Mark Eggleton
In the films Mon Oncle and Playtime by the late great French film director and comic Jacques Tati, the character Monsieur Hulot is a helpless innocent in a remarkably cold and impersonal modern world. Both films were shot over 40 years ago and they beautifully capture a time that’s rather like now. We’re all rather caught up in our virtual world of email, texting, tweeting and more, but we seem to have forgotten that something a little more real exists.
A stay at Melbourne’s Crown Metropol is a classic example of our modern world. For all intents and purposes it’s a beautiful hotel with a colour palette of cool greys and an assortment of warmish browns throughout. It boasts large, comfortable, tastefully designed rooms with the stylist’s right mix of hard and soft furnishings.
The public areas featuring slow curving streamlined corridors and virtually soundless elevators that disgorge silent passengers on every floor ooze a cool sophisticated ambience. There’s a stunning pool on Level 27 and a modern, sleek gymnasium full of non-sweating people with well-honed physiques.
Down on Level 1, Mr Hive Kitchen and Bar is a stylish redoubt on the hotel fringes leading into the vast Crown Entertainment Complex. The food inside is gorgeously crafted by a team led by chef John Lawson and the bar service is cool and efficient.
All of it fits a sleek five star hotel offering. The bones are there. The skin covers the bones. It’s a pretty damn good-looking hotel. Yet just like Mr Tati’s fictional cinematic world Crown Metropol lacks a beating heart.
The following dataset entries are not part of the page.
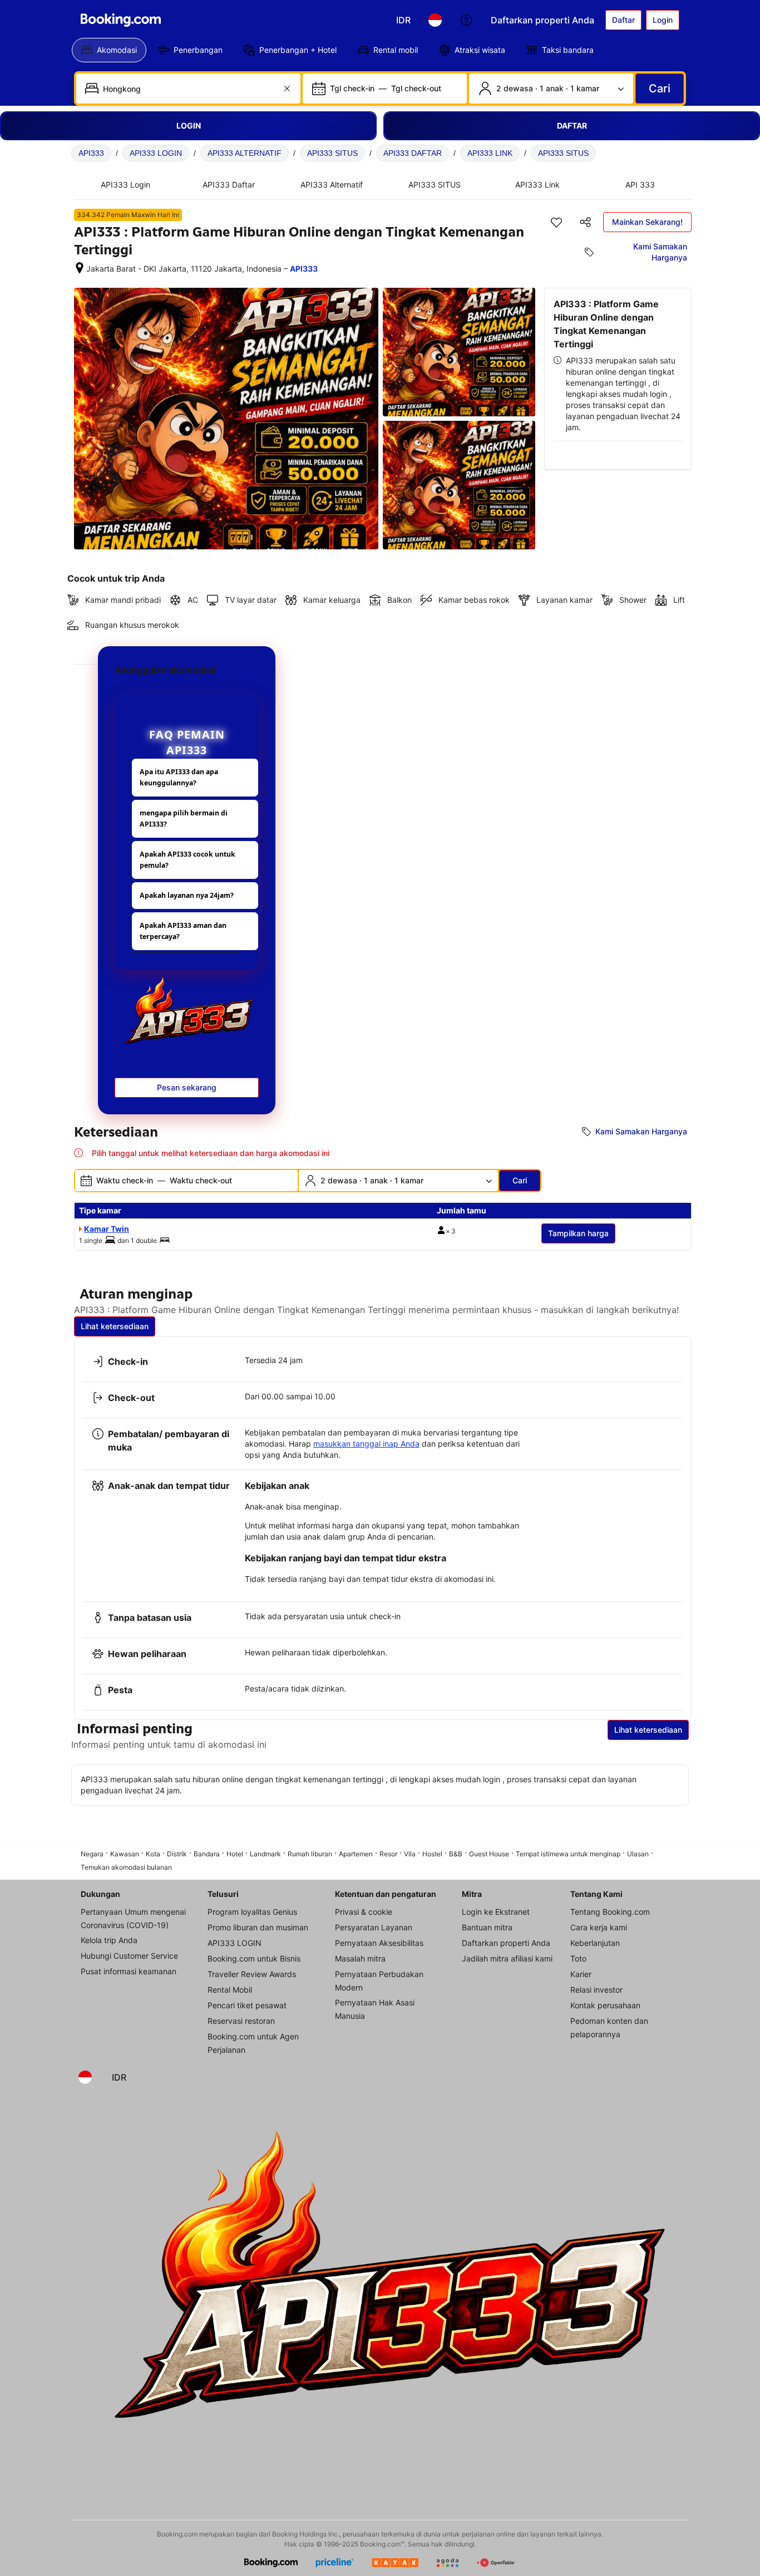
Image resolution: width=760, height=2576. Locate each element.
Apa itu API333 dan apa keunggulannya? (179, 777)
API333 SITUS (332, 153)
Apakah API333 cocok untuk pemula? (187, 859)
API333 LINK (489, 153)
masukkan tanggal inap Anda (366, 1443)
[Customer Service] (466, 20)
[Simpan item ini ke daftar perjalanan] (556, 222)
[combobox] (189, 88)
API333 (91, 153)
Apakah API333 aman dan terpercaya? (183, 931)
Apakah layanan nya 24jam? (187, 895)
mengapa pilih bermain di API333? (184, 818)
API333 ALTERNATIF (245, 153)
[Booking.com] (121, 20)
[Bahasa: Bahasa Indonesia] (435, 20)
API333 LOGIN (156, 153)
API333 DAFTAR (412, 153)
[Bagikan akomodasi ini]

On a recent stay for four nights I walked into the hotel, past two nicely uniformed but relatively disinterested doormen, to a reception where a staff member asked for my name and credit card. He mentioned how the key worked, thanked me for my card and suggested I “enjoy my stay”. And that was it. I didn’t see or hear of another staff member for four days. I wandered empty corridors and left through an entrance devoid of staff until my last morning when I stepped into a lift alone and descended.
“Good morning sir - anything from the mini-bar last night? Did you enjoy your stay?” was the greeting from a different front desk person, the second staff member I’d seen.
It was a completely modern first world experience. No human interaction and the alienation that comes with that. I was trapped in a sci-fi film. A prisoner in a five-star future devoid of humans. At one stage I even wondered if there had been a zombie apocalypse and I was the only one left in the hotel.
Continuing with the theme of human detachment was my room's rooftop car park view. It was always full but no-one ever seemed to get into or out of a car. Occasionally men in dark mobster-chic suits would clump together in small groups of three or four but never enter a vehicle. They’d chat and gesture before disappearing into stairwells. It was all rather surreal.
Yet the hotel was keen to charge for things. In my large, gloriously appointed marble and glass bathroom was a pricelist for personal items such as a toothbrush or a shaver. Cracking into the hotel Wi-Fi involved another transaction - a practice Australian hotels need to stop. You can get free Wi-Fi in McDonalds.
I would suggest it all comes down to that personal touch. Little things like a concierge who greets you in the morning as you walk downstairs. Maybe a general manager who cruises the floor a few times a day and flags down occasional guests for a brief chat or housekeeping staff that say good morning to you in the corridor. Maybe even a turndown service at night so you feel like someone in the hotel cares that you get a good night’s sleep.
It’s all about giving a hotel heart in a world where there are fewer places promoting organic human interaction. You kind of expect humanity in a hotel – they’re in the hospitality industry. A hotel is delivering you a home for the night. Beautiful design and style might look good online but they don’t deliver a wonderful guest experience and that’s what great (even good) hotels should be delivering every night the world over.